▸ **TASK**
Stop after the line that contains "verflüssigen (37, 574)". Until then, retype each line of the entries exactly from the first one, skipping pictures.
#### AVAILABLE DATA ####
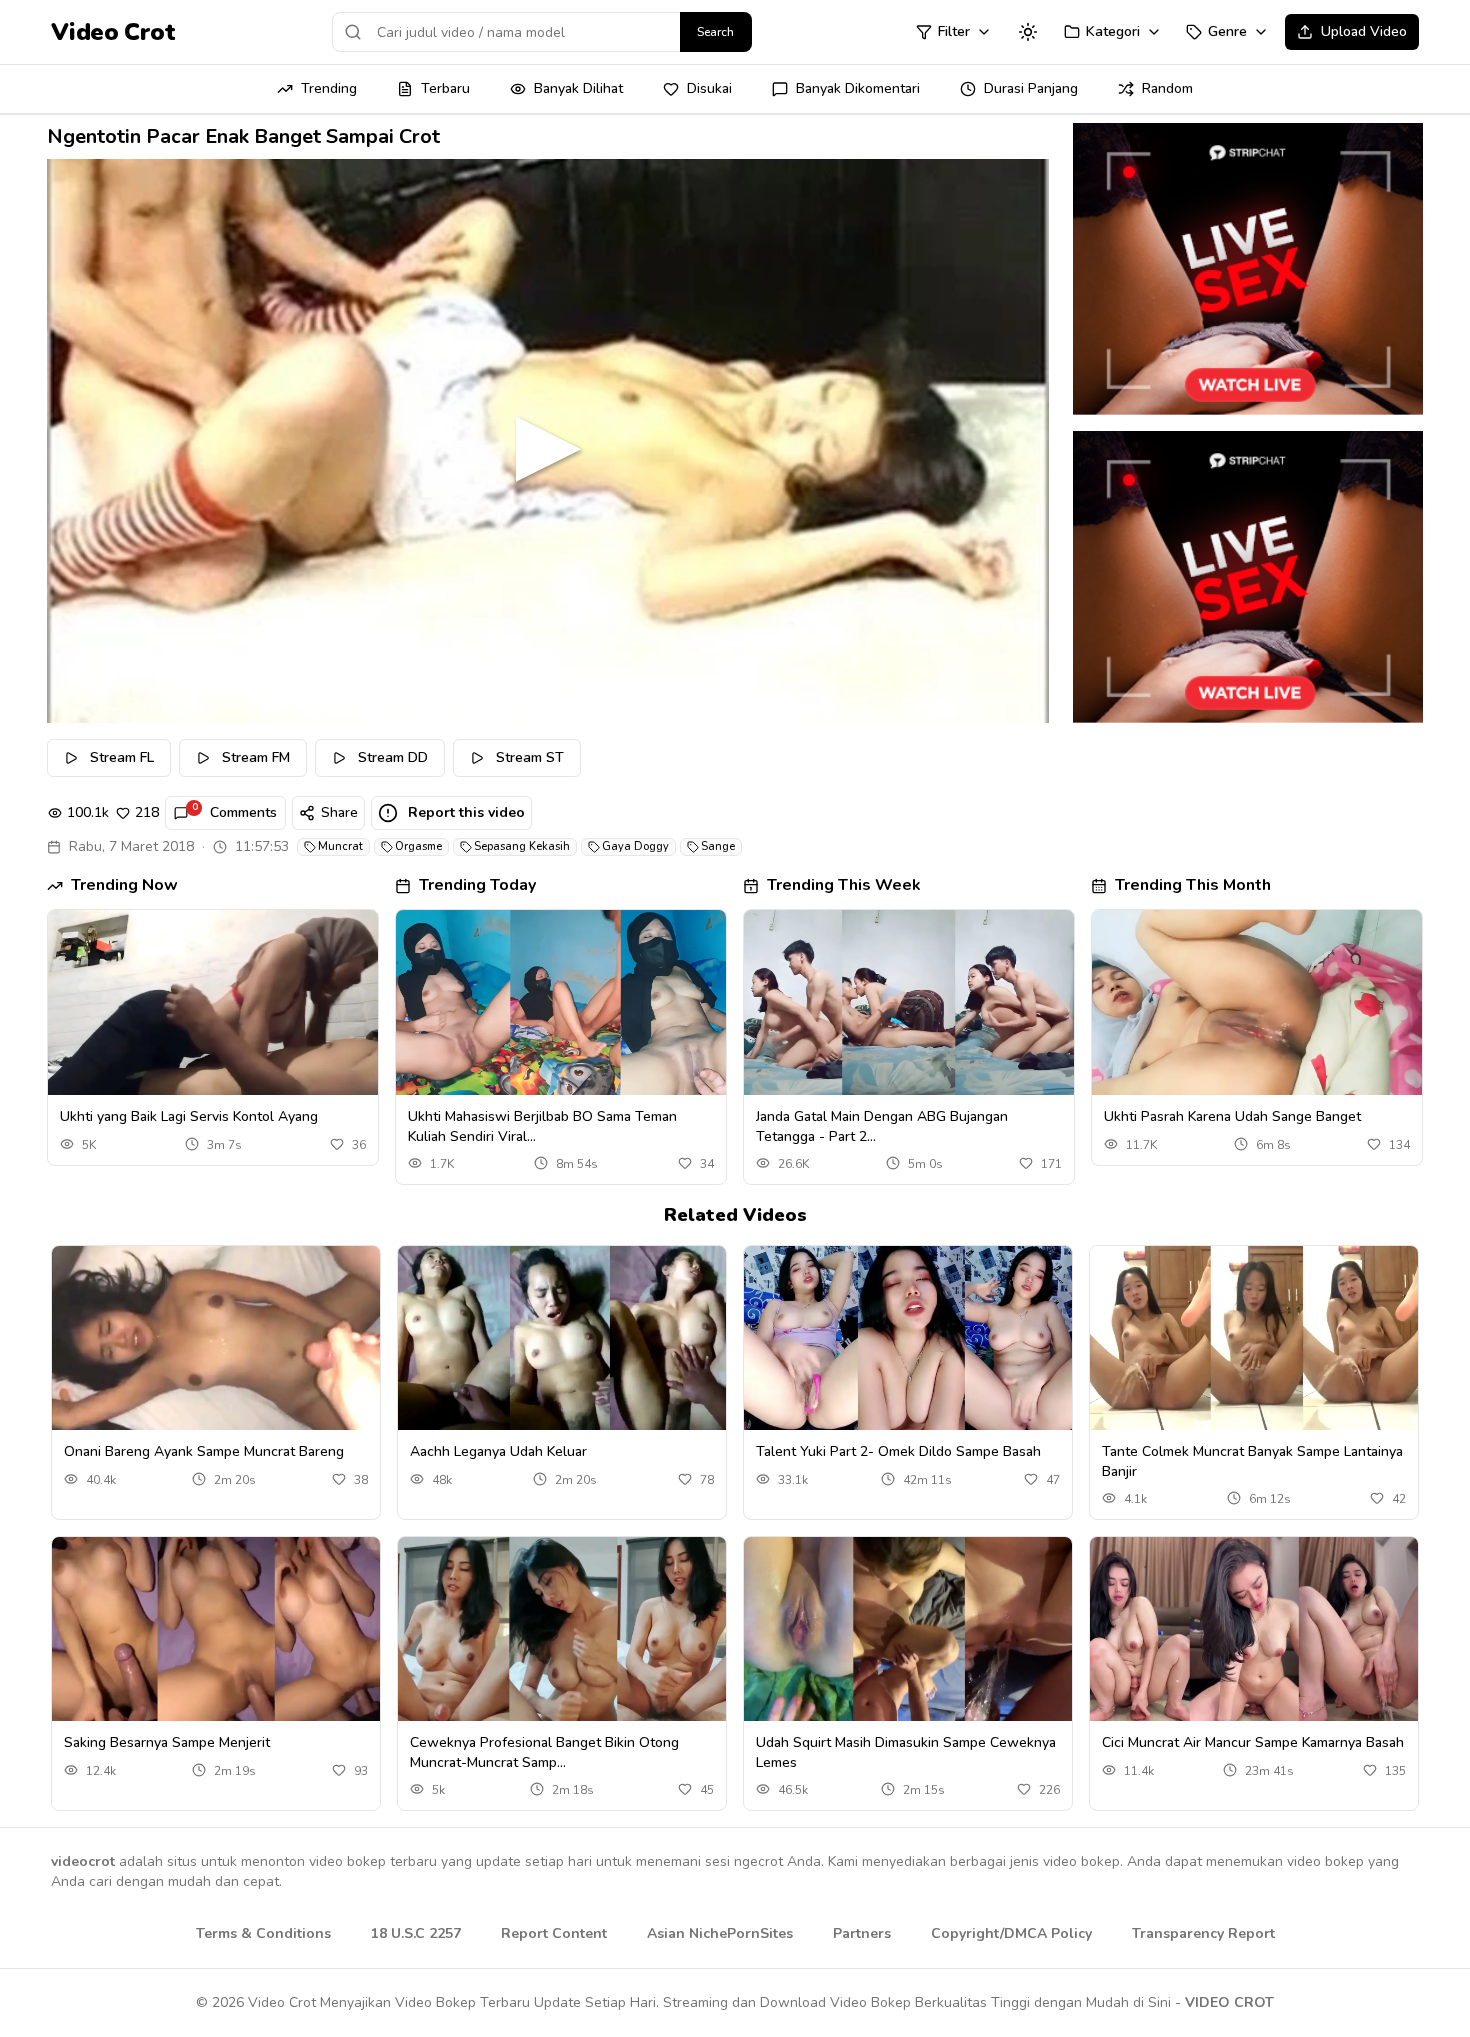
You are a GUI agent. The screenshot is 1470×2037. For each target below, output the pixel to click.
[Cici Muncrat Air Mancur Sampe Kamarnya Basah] (1254, 1629)
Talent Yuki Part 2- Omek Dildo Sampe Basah (898, 1451)
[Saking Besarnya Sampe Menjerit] (216, 1629)
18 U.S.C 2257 (416, 1933)
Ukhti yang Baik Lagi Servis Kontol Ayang (189, 1116)
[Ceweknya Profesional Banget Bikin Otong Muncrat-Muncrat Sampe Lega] (562, 1629)
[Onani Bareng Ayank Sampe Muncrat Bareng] (216, 1338)
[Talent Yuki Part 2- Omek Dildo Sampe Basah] (908, 1338)
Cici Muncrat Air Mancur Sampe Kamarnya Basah (1253, 1742)
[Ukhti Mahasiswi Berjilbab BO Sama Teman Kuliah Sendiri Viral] (561, 1003)
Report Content (554, 1933)
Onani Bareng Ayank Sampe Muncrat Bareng (204, 1451)
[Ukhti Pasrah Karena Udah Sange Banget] (1257, 1003)
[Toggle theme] (1028, 32)
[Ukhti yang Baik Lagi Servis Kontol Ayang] (213, 1003)
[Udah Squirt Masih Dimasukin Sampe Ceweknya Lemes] (908, 1629)
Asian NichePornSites (720, 1933)
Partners (862, 1933)
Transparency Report (1203, 1933)
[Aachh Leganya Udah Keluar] (562, 1338)
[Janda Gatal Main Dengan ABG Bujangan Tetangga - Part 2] (909, 1003)
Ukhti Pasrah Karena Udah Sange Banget (1232, 1116)
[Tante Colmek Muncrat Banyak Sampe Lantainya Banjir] (1254, 1338)
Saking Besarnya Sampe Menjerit (167, 1742)
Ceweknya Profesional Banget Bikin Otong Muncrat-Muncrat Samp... (544, 1752)
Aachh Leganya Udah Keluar (498, 1451)
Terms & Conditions (263, 1933)
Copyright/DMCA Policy (1011, 1933)
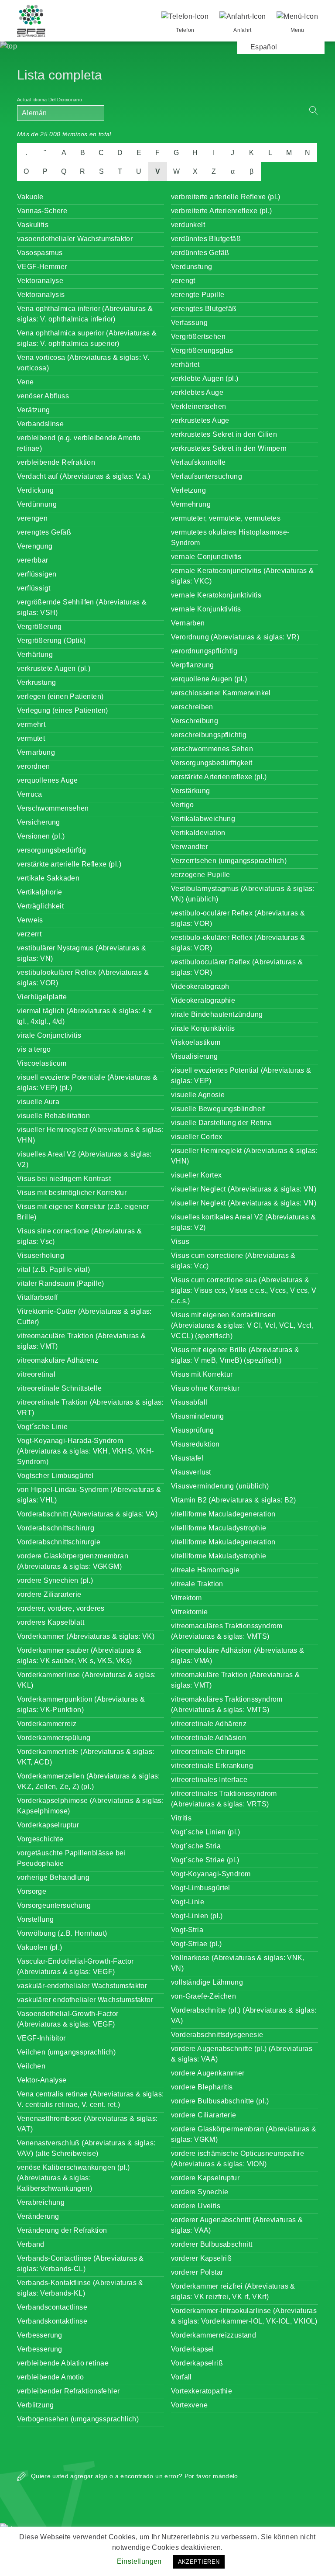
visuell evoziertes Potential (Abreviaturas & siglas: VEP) (241, 1075)
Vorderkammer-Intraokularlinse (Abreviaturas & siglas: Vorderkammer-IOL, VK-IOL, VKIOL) (244, 2316)
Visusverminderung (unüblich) (220, 1486)
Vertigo (182, 804)
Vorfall (181, 2377)
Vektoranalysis (41, 294)
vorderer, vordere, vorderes (61, 1608)
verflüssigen (37, 574)
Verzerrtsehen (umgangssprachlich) (229, 860)
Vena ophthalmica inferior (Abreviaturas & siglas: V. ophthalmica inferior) (85, 314)
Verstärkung (190, 790)
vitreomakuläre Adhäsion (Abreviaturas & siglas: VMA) (237, 1655)
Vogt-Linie (187, 1902)
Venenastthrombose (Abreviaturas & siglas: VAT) (87, 2124)
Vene (25, 382)
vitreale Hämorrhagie (205, 1570)
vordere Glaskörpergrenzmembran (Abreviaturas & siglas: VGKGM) (72, 1561)
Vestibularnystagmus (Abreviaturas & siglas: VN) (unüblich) (242, 894)
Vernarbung (36, 752)
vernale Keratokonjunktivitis (216, 595)
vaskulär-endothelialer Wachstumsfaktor (82, 1985)
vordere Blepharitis (202, 2087)
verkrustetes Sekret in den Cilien (224, 434)
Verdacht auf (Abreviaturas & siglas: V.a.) (83, 476)
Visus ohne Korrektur (205, 1388)
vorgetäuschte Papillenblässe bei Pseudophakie (71, 1858)
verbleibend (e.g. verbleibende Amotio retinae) (79, 443)
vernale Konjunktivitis (206, 609)
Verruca (29, 794)
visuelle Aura (38, 1101)
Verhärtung (35, 654)
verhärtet (185, 364)
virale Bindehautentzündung (217, 1014)
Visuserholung (40, 1255)
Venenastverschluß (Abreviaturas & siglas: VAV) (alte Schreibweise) (86, 2148)
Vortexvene (189, 2405)
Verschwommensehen (53, 808)
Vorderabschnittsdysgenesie (217, 2034)
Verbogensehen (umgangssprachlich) (78, 2419)
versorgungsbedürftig (51, 850)
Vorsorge (31, 1891)
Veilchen (31, 2066)
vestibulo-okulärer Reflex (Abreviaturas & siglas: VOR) (238, 943)
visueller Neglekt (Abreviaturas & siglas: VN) (243, 1203)
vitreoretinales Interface (209, 1779)
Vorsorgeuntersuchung (54, 1905)
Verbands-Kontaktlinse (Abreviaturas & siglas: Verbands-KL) (80, 2288)
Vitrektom (186, 1598)
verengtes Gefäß (44, 532)
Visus (180, 1241)
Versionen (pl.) (41, 836)
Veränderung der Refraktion (62, 2230)
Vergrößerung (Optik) (51, 640)
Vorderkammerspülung (54, 1737)
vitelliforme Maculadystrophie (219, 1528)
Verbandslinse (40, 424)
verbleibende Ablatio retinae (63, 2363)
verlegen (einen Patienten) (60, 696)
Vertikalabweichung (203, 818)
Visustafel (187, 1458)
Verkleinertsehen (198, 406)
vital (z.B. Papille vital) (53, 1269)
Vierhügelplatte (42, 997)
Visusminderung (197, 1416)
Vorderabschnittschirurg (55, 1528)
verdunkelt (188, 224)
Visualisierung (194, 1056)
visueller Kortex (196, 1175)
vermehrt (31, 724)
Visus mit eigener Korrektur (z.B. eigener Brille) (83, 1212)
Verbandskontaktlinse (52, 2321)
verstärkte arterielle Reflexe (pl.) (69, 864)
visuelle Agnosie (198, 1094)
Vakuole (30, 196)
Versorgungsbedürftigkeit (212, 763)
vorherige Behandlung (53, 1877)
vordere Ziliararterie (49, 1594)
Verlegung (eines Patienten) (62, 710)
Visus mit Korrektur (202, 1374)
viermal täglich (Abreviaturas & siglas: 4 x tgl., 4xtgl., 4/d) (84, 1016)
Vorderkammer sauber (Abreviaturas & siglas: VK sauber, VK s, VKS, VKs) (79, 1655)
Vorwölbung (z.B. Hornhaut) (62, 1933)
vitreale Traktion (197, 1584)
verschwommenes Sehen (212, 749)
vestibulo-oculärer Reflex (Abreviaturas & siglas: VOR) (238, 918)
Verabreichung (41, 2202)
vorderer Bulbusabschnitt (212, 2244)
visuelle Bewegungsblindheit (218, 1108)
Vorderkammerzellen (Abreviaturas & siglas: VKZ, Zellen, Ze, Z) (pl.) (88, 1781)
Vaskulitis (32, 224)
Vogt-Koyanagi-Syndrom (210, 1874)
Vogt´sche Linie (42, 1426)
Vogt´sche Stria (196, 1846)
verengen (32, 518)
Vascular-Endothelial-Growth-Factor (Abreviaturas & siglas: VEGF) (75, 1966)
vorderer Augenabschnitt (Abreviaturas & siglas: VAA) (237, 2225)
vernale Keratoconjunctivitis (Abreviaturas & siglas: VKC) (242, 576)
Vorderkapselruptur (48, 1825)
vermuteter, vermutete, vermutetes (225, 518)
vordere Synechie (199, 2192)
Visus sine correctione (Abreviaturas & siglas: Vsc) (79, 1236)
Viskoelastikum (196, 1042)
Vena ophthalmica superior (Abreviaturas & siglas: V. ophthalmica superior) (87, 338)
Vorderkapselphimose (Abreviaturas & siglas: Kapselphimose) (90, 1806)
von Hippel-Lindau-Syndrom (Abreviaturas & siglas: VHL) (89, 1495)
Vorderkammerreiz (46, 1723)
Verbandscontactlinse (52, 2307)
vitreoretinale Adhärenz (208, 1723)
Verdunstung (191, 266)
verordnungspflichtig (204, 651)
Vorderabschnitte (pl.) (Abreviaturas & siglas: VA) (243, 2015)
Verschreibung (194, 721)
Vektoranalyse (40, 280)
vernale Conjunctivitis (206, 556)
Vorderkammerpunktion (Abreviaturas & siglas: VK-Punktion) (81, 1704)
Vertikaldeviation (198, 832)
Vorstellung (35, 1919)
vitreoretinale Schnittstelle (59, 1388)
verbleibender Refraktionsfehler (68, 2391)
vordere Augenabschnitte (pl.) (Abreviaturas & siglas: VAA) (241, 2054)
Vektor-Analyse (42, 2080)
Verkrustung (36, 682)
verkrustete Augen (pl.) (53, 668)
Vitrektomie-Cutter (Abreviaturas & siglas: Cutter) (84, 1317)
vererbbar (32, 560)
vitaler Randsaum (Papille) (60, 1283)
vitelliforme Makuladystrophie (219, 1556)
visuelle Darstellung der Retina (221, 1122)
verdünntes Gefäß (200, 252)
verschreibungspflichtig (208, 735)
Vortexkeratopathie (201, 2391)
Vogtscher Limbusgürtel (55, 1475)
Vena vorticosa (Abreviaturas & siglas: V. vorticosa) (83, 363)
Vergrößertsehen (198, 336)
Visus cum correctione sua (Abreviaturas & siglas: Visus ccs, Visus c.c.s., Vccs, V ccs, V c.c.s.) (244, 1290)
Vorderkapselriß (197, 2363)
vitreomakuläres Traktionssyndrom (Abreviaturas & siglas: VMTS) (227, 1704)
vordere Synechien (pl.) (55, 1580)
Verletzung (188, 490)
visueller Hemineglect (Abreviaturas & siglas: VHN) (90, 1135)
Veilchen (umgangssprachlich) (66, 2052)
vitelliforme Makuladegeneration (223, 1542)
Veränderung (38, 2216)
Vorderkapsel (192, 2349)
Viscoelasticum (42, 1063)
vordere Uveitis (195, 2206)
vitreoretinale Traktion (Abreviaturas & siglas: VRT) (90, 1407)
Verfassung (189, 322)
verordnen (33, 766)
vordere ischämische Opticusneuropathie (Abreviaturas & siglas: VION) (237, 2159)
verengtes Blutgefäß (204, 308)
####
▸ **ANSWER SPACE**
You are a GUI agent. The screenshot is 1470×2037. For each target below, output the pixel to click.
[Cici Muncrat Air Mancur Sampe Kamarnya Basah] (1254, 1629)
Talent Yuki Part 2- Omek Dildo Sampe Basah (898, 1451)
[Saking Besarnya Sampe Menjerit] (216, 1629)
18 U.S.C 2257 (416, 1933)
Ukhti yang Baik Lagi Servis Kontol Ayang (189, 1116)
[Ceweknya Profesional Banget Bikin Otong Muncrat-Muncrat Sampe Lega] (562, 1629)
[Onani Bareng Ayank Sampe Muncrat Bareng] (216, 1338)
[Talent Yuki Part 2- Omek Dildo Sampe Basah] (908, 1338)
Cici Muncrat Air Mancur Sampe Kamarnya Basah (1253, 1742)
[Ukhti Mahasiswi Berjilbab BO Sama Teman Kuliah Sendiri Viral] (561, 1003)
Report Content (554, 1933)
Onani Bareng Ayank Sampe Muncrat Bareng (204, 1451)
[Ukhti Pasrah Karena Udah Sange Banget] (1257, 1003)
[Toggle theme] (1028, 32)
[Ukhti yang Baik Lagi Servis Kontol Ayang] (213, 1003)
[Udah Squirt Masih Dimasukin Sampe Ceweknya Lemes] (908, 1629)
Asian NichePornSites (720, 1933)
Partners (862, 1933)
Transparency Report (1203, 1933)
[Aachh Leganya Udah Keluar] (562, 1338)
[Janda Gatal Main Dengan ABG Bujangan Tetangga - Part 2] (909, 1003)
Ukhti Pasrah Karena Udah Sange Banget (1232, 1116)
[Tante Colmek Muncrat Banyak Sampe Lantainya Banjir] (1254, 1338)
Saking Besarnya Sampe Menjerit (167, 1742)
Ceweknya Profesional Banget Bikin Otong Muncrat-Muncrat Samp... (544, 1752)
Aachh Leganya Udah Keluar (498, 1451)
Terms & Conditions (263, 1933)
Copyright/DMCA Policy (1011, 1933)
visuell evoziertes Potential (Abreviaturas & siglas: VEP) (241, 1075)
Vorderkammer-Intraokularlinse (Abreviaturas & siglas: Vorderkammer-IOL, VK-IOL, VKIOL) (244, 2316)
Visusverminderung (unüblich) (220, 1486)
Vertigo (182, 804)
Vorfall (181, 2377)
Vektoranalysis (41, 294)
vorderer, vordere, vorderes (61, 1608)
verflüssigen (37, 574)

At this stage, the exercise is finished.